Set down again, exactly and only, the lines from the one that contains "[Will Delta 8" through the last line of the records below, both included, but not the pictures.

___ MATERIAL PROVIDED

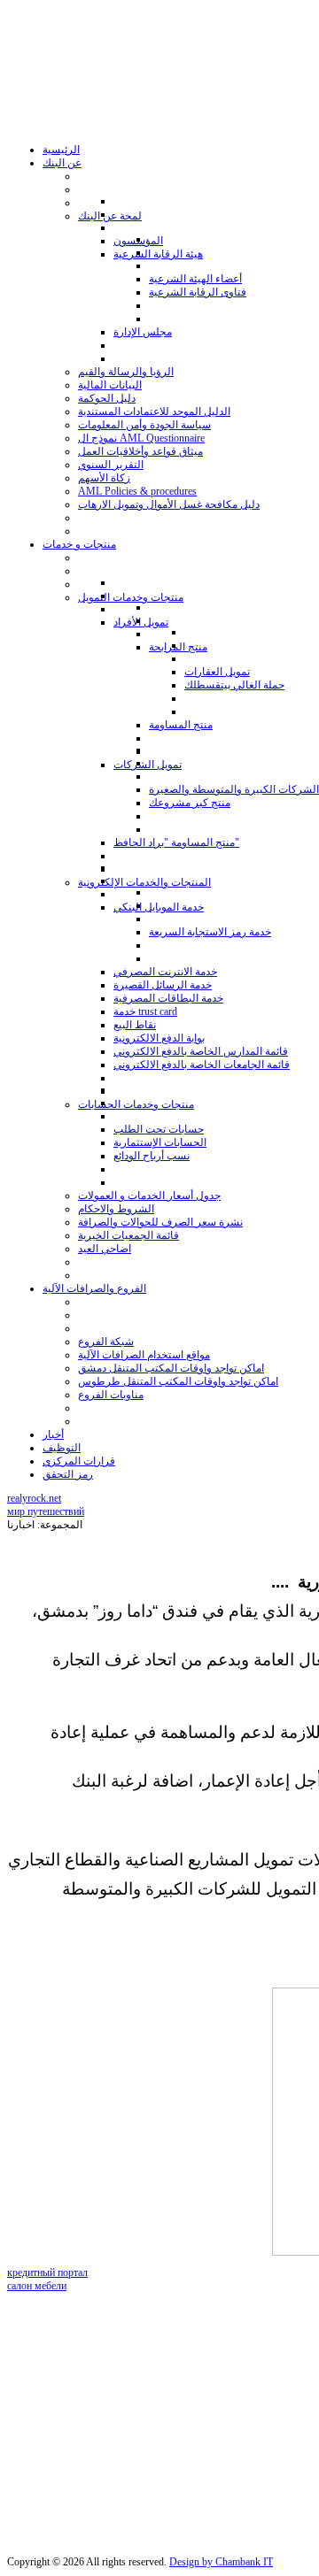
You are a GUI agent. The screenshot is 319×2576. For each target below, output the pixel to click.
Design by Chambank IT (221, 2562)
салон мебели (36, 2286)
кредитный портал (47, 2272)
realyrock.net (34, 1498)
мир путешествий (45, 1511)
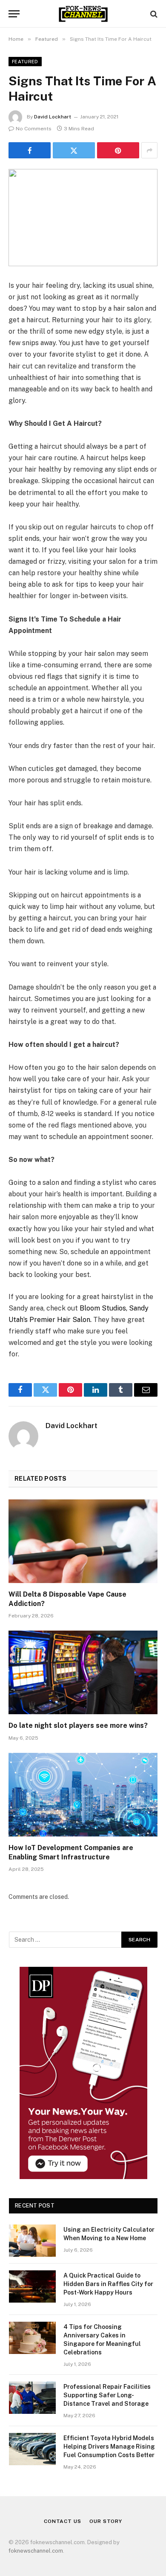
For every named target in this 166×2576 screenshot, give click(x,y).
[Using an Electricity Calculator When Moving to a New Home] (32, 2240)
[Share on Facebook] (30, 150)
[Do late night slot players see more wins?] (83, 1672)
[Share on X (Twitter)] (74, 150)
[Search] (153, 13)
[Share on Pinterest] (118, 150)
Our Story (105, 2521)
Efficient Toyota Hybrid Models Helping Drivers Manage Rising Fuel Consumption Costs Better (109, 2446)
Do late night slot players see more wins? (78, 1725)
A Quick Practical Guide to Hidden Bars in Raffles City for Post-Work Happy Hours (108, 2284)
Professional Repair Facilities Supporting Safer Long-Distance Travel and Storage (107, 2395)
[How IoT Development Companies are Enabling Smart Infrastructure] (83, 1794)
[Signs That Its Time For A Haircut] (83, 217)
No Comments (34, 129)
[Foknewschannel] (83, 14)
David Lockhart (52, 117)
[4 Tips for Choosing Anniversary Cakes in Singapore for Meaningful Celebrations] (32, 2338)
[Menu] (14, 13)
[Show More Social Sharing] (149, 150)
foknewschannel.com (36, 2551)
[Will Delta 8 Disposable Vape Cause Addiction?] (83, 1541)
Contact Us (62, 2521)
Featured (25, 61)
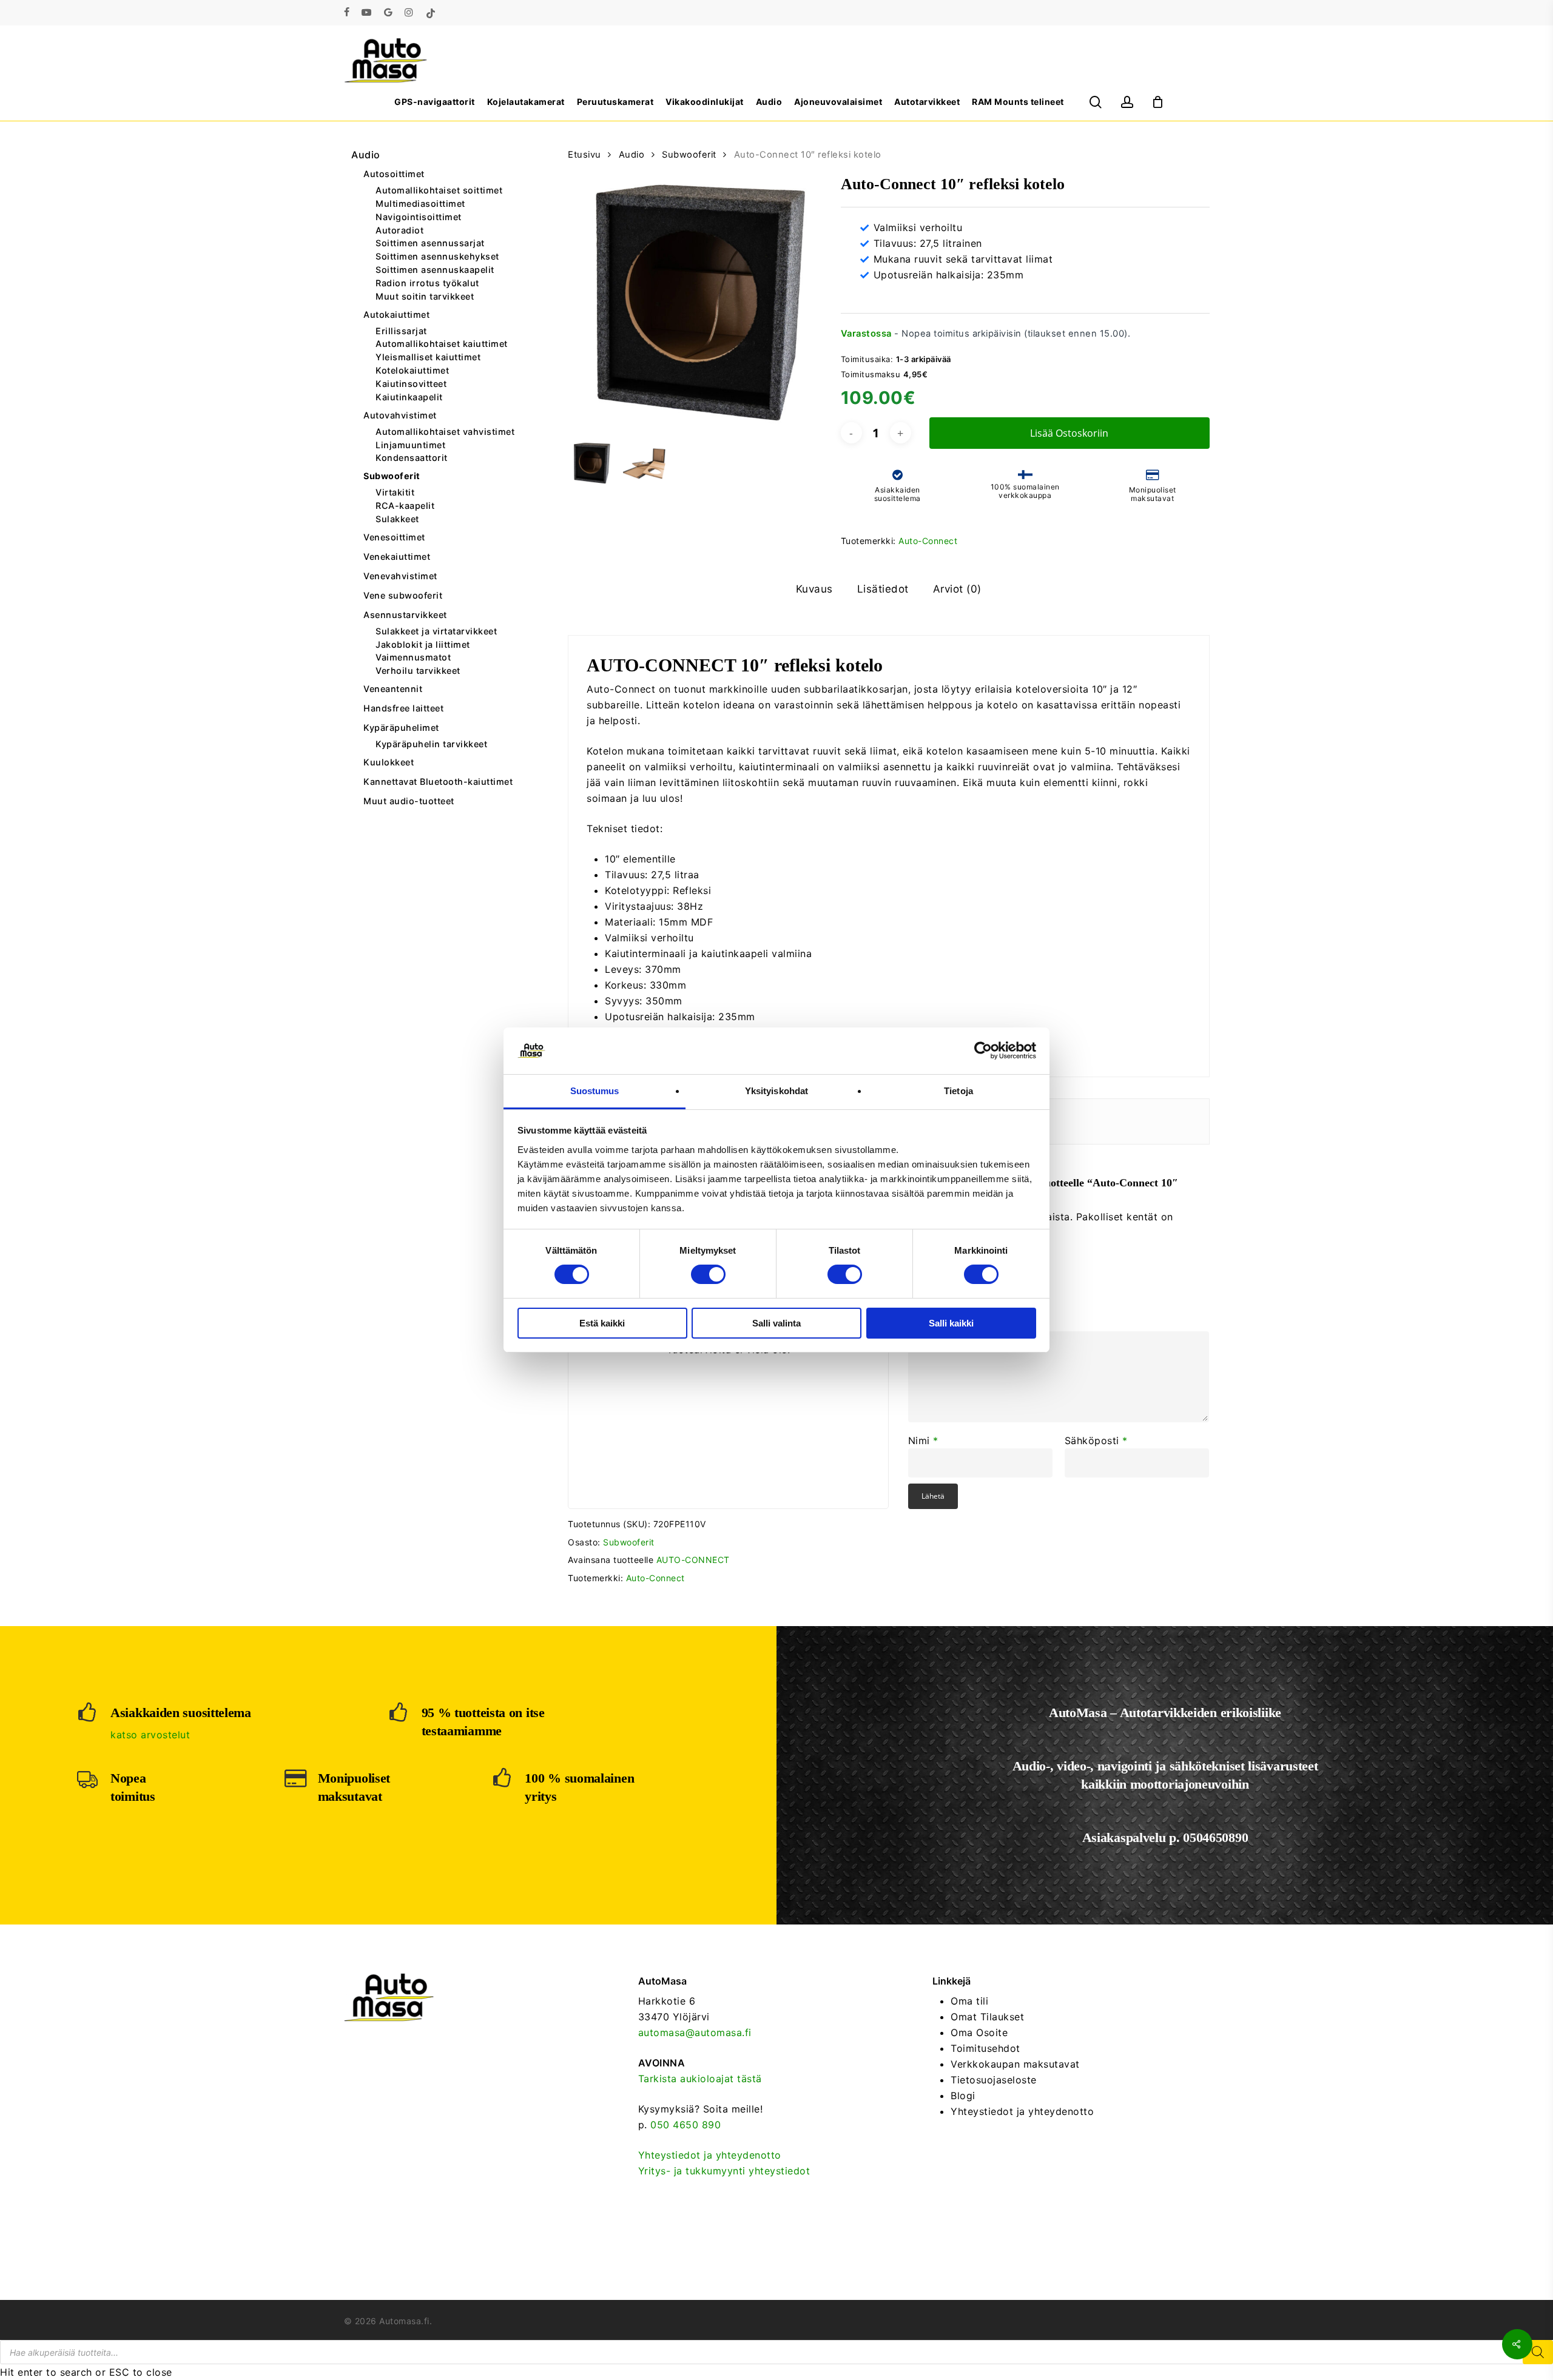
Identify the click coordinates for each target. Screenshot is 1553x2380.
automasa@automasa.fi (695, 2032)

______

EXERCISE OUTPUT:
[Will Delta 8 Disposable Vape Cause Addiction?] (83, 1541)
Contact Us (62, 2521)
Featured (25, 61)
Identify the click coordinates for each target. Screenshot is 1553x2380.
automasa@automasa.fi (695, 2032)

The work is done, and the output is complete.